PROBLEM:
Pictures excluded, please transcribe exactly the lines from the one with "The width and" through the end of the records below, and nothing more.

BEGIN

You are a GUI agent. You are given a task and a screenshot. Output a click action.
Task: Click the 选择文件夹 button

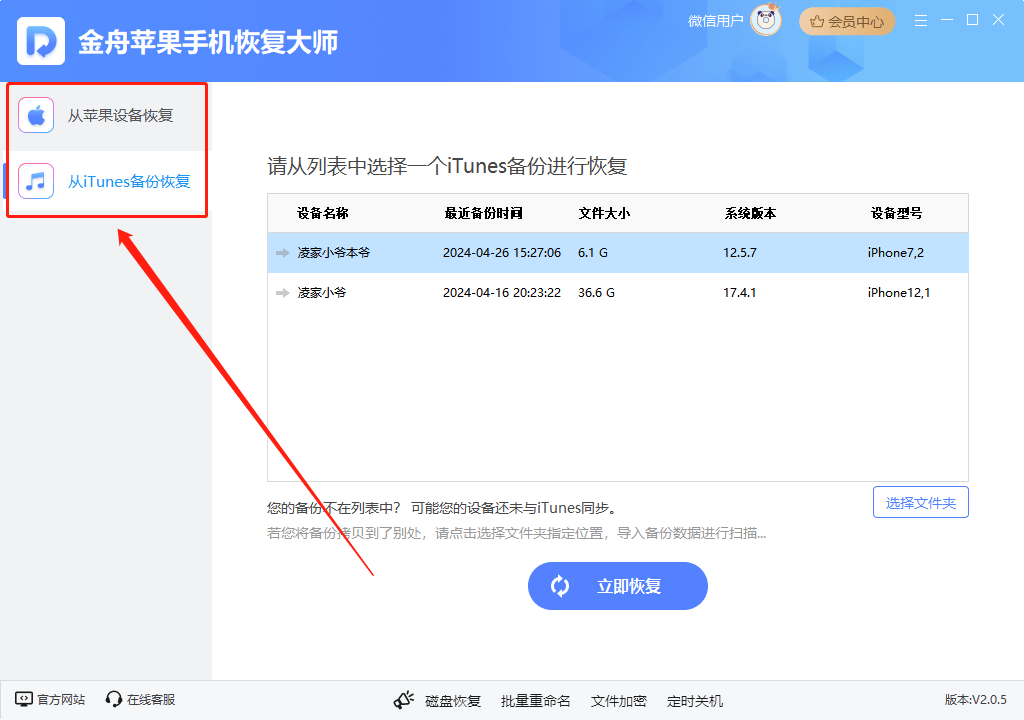pos(920,502)
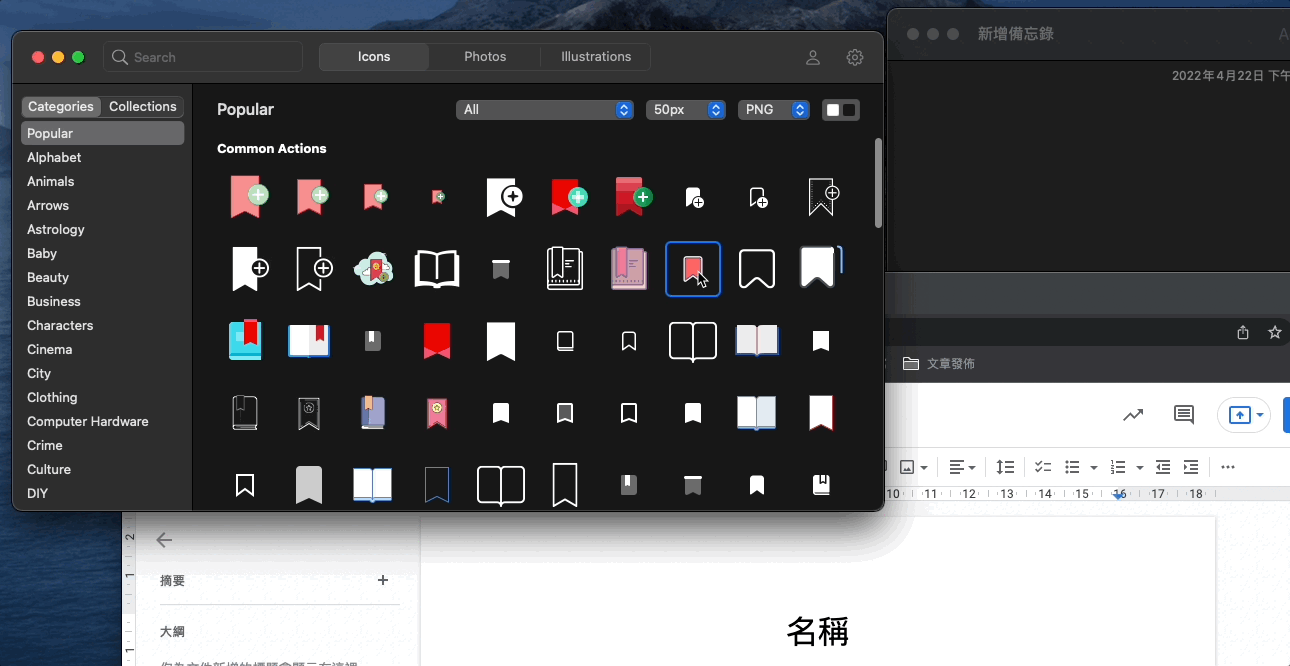Open the account profile icon
Viewport: 1290px width, 666px height.
[813, 58]
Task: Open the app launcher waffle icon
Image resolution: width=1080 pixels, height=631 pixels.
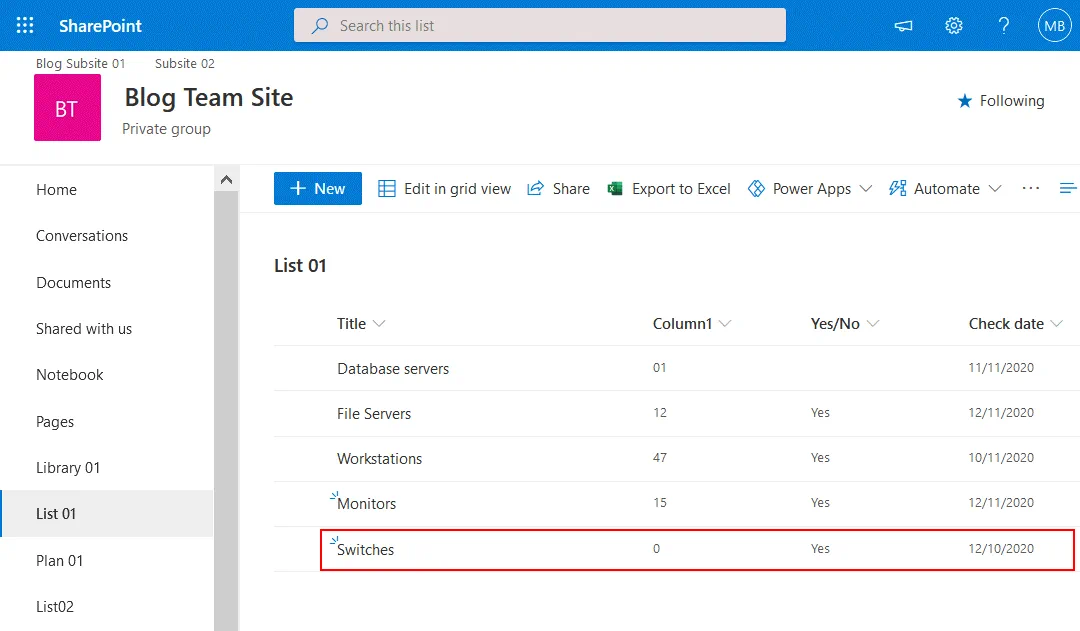Action: click(25, 26)
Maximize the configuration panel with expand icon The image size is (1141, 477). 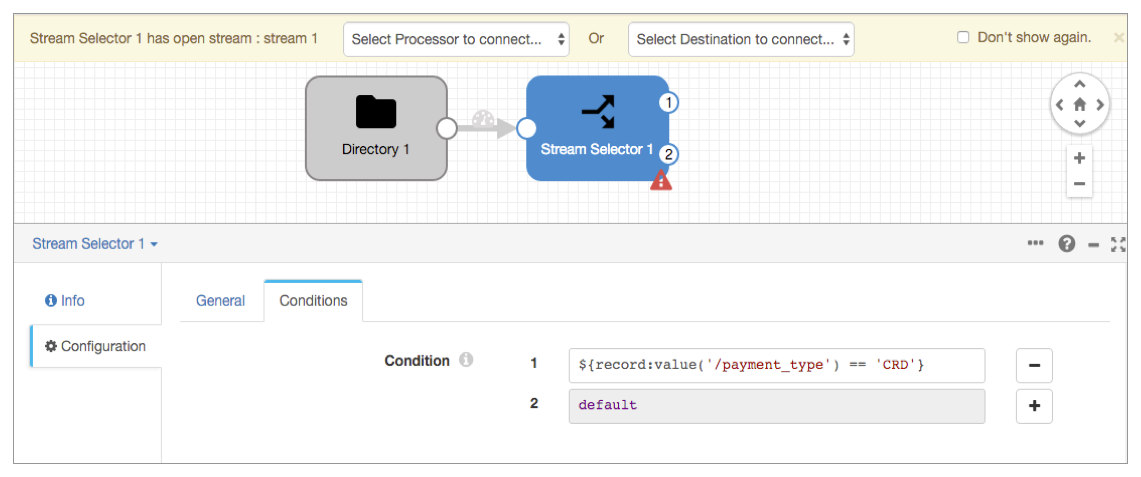coord(1118,244)
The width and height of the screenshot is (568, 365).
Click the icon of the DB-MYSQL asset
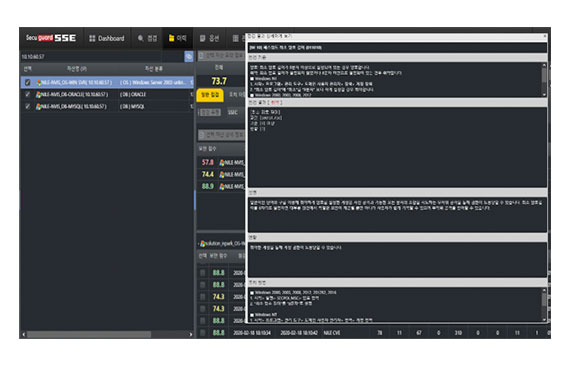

END

EXERCISE RESPONSE:
The width and height of the screenshot is (568, 365).
Click the icon of the DB-MYSQL asset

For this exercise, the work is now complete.